Problem statement:
Every line below from the one containing "Quality Standards (77, 332)" through the one containing "Lifestyle (912, 145)" must be transcribed exactly. Omit all lines outside that stretch.
+ + + +
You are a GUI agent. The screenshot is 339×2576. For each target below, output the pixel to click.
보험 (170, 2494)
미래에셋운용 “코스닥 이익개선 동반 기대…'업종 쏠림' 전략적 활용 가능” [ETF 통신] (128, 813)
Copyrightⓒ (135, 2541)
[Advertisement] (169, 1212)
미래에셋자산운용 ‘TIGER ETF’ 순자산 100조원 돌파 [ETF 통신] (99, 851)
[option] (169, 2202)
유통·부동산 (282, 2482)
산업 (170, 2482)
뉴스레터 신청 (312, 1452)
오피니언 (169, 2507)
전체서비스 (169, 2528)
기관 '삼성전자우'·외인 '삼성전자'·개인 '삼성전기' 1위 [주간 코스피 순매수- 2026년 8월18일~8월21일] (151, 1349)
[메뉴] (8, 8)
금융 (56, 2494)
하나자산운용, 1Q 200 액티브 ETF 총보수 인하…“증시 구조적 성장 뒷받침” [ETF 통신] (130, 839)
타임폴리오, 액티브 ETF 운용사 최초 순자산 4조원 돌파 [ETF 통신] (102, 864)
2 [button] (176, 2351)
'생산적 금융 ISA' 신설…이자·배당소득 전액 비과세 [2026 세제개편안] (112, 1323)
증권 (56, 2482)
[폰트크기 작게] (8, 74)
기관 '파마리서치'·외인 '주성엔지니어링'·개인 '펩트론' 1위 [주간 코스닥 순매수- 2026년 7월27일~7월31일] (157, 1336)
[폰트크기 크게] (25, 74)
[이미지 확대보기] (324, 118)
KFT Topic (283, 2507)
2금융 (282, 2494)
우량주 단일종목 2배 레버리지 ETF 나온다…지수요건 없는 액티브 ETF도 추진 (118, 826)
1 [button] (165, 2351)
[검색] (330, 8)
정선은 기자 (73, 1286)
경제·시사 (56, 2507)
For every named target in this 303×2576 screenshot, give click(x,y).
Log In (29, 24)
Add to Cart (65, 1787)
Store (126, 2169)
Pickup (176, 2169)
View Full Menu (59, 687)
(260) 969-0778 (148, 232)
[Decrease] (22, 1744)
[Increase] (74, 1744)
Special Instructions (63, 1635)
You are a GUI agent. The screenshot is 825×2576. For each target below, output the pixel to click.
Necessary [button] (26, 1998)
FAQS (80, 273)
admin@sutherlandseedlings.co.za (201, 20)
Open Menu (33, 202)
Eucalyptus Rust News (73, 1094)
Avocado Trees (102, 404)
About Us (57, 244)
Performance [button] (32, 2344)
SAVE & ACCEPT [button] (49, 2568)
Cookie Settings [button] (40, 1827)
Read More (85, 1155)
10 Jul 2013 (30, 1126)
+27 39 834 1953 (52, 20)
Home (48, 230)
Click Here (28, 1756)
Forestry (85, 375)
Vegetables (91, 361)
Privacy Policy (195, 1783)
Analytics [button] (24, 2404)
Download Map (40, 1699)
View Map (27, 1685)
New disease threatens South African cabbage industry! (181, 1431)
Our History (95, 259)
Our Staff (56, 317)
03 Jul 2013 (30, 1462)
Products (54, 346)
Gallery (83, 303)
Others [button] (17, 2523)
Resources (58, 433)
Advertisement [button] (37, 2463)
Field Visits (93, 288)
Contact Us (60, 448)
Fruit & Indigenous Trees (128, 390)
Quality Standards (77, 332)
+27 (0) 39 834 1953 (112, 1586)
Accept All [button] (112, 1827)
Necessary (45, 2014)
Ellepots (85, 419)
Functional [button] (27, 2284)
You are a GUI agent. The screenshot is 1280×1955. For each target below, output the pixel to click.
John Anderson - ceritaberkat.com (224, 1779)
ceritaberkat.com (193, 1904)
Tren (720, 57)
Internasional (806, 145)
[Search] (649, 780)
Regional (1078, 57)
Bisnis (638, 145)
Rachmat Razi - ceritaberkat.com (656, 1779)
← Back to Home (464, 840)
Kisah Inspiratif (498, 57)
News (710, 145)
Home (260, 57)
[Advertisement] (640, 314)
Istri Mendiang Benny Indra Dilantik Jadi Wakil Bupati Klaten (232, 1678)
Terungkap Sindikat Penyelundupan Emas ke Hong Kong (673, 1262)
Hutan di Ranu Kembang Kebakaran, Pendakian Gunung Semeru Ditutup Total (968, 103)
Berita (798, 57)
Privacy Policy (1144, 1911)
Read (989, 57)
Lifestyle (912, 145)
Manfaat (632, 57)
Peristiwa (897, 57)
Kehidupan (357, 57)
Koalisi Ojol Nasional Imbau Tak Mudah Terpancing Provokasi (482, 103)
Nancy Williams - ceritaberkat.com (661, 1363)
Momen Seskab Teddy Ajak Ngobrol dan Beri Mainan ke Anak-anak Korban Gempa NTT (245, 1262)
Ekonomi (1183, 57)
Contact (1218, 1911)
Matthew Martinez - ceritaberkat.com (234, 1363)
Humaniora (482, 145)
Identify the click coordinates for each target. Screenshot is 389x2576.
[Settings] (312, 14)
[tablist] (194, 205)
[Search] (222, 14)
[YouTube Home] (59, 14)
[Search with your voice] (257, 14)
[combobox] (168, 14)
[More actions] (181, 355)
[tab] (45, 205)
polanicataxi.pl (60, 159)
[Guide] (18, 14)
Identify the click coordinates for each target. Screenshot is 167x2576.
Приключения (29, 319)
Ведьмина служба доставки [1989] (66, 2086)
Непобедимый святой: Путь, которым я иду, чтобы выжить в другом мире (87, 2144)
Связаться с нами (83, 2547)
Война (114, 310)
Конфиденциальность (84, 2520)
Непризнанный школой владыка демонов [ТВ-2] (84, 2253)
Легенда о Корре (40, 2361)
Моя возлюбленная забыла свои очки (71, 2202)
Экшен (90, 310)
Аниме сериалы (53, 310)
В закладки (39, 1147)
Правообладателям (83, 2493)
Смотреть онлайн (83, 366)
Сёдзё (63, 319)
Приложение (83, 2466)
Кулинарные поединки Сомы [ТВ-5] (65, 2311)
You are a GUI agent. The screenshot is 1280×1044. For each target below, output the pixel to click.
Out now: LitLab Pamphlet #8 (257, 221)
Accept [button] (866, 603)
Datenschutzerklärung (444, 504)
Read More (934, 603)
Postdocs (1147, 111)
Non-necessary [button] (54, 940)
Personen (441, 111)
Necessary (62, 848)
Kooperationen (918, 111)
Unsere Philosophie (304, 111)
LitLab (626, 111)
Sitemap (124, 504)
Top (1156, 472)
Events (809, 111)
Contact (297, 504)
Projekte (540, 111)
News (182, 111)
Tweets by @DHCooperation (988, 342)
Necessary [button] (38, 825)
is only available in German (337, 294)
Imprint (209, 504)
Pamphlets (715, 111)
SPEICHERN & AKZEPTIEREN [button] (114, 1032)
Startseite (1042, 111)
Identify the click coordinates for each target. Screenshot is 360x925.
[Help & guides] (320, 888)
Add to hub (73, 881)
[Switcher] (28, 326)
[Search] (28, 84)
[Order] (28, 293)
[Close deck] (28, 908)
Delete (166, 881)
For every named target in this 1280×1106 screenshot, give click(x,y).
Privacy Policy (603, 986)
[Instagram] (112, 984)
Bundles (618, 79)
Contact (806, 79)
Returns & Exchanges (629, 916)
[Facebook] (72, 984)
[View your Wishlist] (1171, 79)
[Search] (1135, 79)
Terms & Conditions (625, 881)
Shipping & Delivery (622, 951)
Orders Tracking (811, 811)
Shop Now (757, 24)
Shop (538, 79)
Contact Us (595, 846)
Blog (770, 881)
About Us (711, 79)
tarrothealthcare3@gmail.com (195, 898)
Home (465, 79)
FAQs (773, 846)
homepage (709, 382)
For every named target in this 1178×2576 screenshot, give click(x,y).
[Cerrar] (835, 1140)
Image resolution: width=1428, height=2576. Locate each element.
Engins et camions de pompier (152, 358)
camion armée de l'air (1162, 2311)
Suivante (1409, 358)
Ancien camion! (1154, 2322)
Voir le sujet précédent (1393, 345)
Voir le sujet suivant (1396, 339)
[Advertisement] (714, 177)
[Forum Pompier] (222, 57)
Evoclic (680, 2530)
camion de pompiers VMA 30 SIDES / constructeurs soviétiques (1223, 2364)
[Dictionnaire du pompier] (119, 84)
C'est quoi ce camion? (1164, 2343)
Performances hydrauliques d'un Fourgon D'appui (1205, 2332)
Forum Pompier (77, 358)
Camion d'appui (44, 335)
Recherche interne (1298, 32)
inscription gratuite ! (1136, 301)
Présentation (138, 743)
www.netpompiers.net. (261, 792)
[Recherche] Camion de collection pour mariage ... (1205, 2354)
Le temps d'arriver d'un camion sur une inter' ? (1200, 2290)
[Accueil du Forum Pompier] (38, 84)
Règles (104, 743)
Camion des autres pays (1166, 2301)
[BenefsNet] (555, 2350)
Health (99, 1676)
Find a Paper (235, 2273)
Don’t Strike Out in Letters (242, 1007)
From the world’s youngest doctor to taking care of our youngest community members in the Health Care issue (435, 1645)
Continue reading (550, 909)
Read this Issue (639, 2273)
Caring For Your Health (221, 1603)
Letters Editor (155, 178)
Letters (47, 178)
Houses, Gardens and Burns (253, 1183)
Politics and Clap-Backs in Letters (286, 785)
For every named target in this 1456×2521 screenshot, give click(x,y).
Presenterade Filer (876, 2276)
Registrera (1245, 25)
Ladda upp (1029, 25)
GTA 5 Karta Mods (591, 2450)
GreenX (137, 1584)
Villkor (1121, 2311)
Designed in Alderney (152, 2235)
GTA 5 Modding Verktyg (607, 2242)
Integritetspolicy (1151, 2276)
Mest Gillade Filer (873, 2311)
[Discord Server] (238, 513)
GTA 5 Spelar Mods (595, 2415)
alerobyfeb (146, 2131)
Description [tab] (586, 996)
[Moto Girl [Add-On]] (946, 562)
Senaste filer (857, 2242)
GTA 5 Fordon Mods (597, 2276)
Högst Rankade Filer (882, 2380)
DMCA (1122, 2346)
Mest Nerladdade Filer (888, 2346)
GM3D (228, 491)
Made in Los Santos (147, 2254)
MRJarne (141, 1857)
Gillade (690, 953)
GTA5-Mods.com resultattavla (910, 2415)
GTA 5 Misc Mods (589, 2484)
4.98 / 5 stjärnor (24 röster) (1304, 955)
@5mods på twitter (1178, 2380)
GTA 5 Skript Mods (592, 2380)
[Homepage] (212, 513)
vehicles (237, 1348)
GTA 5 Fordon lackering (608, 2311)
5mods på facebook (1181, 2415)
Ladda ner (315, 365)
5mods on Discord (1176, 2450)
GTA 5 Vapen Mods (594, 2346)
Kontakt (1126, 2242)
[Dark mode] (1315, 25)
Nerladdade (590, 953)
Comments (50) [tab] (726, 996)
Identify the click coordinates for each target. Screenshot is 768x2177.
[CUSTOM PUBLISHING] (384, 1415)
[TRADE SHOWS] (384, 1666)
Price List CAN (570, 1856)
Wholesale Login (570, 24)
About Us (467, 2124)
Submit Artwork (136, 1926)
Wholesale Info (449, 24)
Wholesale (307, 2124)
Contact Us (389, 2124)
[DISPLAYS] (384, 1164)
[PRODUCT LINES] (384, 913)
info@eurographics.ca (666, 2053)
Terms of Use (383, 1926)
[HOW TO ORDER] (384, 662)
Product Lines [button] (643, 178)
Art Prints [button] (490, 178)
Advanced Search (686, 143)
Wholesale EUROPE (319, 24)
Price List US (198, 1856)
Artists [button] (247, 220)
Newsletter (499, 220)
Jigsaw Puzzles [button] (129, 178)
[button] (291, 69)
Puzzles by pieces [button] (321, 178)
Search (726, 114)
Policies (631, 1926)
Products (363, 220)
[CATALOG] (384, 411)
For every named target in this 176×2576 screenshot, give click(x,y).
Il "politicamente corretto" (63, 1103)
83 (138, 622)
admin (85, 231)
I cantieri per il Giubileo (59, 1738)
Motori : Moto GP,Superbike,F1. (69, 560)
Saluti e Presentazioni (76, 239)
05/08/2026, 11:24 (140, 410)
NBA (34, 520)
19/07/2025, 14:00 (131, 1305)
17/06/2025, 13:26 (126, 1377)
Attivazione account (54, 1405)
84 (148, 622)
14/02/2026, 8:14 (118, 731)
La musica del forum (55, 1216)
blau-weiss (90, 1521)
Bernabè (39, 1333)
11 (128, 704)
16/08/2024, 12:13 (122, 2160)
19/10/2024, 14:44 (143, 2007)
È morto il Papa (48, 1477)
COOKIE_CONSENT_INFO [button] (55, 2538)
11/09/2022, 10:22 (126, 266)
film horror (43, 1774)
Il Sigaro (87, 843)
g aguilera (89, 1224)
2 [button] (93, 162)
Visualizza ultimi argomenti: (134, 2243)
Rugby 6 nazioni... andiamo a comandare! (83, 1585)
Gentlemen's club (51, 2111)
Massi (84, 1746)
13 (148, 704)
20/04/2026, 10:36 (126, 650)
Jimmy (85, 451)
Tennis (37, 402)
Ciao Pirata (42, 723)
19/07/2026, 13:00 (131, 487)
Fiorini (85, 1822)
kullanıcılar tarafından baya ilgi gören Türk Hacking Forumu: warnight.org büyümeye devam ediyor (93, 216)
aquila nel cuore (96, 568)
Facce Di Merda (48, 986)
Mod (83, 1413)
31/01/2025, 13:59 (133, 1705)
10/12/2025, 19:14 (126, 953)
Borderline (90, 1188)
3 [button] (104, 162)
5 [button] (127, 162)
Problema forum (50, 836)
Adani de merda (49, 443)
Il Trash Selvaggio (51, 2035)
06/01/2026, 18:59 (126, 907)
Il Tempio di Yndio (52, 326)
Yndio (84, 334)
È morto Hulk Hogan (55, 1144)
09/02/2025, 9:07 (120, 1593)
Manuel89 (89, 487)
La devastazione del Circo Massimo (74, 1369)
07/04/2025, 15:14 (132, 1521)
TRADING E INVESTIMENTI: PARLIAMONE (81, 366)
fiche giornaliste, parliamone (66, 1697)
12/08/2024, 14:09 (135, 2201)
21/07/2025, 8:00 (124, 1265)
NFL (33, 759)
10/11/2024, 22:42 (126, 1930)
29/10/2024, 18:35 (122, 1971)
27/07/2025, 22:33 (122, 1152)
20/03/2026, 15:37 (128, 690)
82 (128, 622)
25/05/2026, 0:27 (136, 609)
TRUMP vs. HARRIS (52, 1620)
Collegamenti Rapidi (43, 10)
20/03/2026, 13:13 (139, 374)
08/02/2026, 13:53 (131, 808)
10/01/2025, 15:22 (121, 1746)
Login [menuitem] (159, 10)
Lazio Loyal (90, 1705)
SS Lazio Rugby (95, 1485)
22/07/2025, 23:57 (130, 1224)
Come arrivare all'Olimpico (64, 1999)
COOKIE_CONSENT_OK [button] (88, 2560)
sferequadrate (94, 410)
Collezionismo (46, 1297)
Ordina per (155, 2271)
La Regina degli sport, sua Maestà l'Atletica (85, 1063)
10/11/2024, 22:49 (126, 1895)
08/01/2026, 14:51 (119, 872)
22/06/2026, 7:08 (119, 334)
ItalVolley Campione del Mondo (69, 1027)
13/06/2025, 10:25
+ + + +
Solution:
Quality Standards (77, 332)
+27 (0) 39 834 1953 (112, 1586)
Accept All [button] (112, 1827)
Necessary (45, 2014)
Ellepots (85, 419)
Functional [button] (27, 2284)
You are a GUI agent. The screenshot is 1280×1955. For each target below, output the pixel to click.
John Anderson - ceritaberkat.com (224, 1779)
ceritaberkat.com (193, 1904)
Tren (720, 57)
Internasional (806, 145)
[Search] (649, 780)
Regional (1078, 57)
Bisnis (638, 145)
Rachmat Razi - ceritaberkat.com (656, 1779)
← Back to Home (464, 840)
Kisah Inspiratif (498, 57)
News (710, 145)
Home (260, 57)
[Advertisement] (640, 314)
Istri Mendiang Benny Indra Dilantik Jadi Wakil Bupati Klaten (232, 1678)
Terungkap Sindikat Penyelundupan Emas ke Hong Kong (673, 1262)
Hutan di Ranu Kembang Kebakaran, Pendakian Gunung Semeru Ditutup Total (968, 103)
Berita (798, 57)
Privacy Policy (1144, 1911)
Read (989, 57)
Lifestyle (912, 145)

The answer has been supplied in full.